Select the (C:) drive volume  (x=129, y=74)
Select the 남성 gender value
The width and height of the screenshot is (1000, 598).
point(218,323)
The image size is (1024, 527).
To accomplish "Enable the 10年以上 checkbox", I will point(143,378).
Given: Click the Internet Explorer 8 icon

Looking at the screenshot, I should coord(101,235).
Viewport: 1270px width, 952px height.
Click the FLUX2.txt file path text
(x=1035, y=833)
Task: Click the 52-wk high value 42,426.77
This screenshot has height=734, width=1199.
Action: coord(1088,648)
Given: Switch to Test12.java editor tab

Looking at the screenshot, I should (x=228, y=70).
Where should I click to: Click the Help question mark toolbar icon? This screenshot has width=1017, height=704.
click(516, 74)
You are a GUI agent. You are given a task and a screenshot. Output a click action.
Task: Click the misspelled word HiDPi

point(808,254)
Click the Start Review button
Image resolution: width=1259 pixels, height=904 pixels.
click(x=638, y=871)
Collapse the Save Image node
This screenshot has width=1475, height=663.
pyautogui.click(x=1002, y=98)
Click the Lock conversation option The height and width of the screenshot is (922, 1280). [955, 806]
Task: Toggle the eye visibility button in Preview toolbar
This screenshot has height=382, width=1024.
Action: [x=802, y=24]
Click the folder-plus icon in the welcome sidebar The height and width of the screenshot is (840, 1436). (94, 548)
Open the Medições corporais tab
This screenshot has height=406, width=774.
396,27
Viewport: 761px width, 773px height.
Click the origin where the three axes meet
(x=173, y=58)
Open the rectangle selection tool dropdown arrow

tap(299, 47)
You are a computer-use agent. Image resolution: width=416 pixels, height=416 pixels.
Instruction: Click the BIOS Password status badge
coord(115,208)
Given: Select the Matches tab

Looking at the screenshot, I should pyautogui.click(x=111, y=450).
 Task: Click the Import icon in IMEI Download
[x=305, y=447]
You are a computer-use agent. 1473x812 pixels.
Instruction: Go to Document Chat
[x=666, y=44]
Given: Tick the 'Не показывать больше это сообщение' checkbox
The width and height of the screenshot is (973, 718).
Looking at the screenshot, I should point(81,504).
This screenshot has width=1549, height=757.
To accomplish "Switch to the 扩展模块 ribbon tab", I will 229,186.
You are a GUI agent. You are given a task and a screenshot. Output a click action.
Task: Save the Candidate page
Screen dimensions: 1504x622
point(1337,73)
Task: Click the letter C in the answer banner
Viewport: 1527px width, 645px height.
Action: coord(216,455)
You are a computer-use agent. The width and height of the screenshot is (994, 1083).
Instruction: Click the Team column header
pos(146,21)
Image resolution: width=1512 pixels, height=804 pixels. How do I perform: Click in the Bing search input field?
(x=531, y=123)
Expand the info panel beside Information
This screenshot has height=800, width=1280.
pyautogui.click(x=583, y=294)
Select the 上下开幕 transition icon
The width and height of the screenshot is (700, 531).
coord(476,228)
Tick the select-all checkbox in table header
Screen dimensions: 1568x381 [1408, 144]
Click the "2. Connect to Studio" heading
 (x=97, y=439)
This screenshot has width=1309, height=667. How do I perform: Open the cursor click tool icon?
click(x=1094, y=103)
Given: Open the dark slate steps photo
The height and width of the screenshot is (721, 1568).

§ Exercise instructions
From the listing, count how many lines contain the string "agent", and answer with the number by itself.

§ Solution to this exercise
5